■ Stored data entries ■
◆ ◆ ◆ ◆ ◆

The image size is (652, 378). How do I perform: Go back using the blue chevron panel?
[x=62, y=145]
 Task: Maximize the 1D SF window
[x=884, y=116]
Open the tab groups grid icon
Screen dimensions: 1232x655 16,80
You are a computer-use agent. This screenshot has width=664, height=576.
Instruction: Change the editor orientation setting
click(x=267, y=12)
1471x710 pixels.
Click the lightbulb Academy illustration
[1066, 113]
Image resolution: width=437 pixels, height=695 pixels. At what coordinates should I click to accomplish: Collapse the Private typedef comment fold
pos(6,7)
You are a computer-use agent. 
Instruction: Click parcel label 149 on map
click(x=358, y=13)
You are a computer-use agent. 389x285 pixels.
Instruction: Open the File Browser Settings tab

◆ ◆ ◆ ◆ ◆

■ WORK TASK ■
In the records above, how many lines hold the string "agent"? Give the number only.

■ WRITTEN RESPONSE ■
3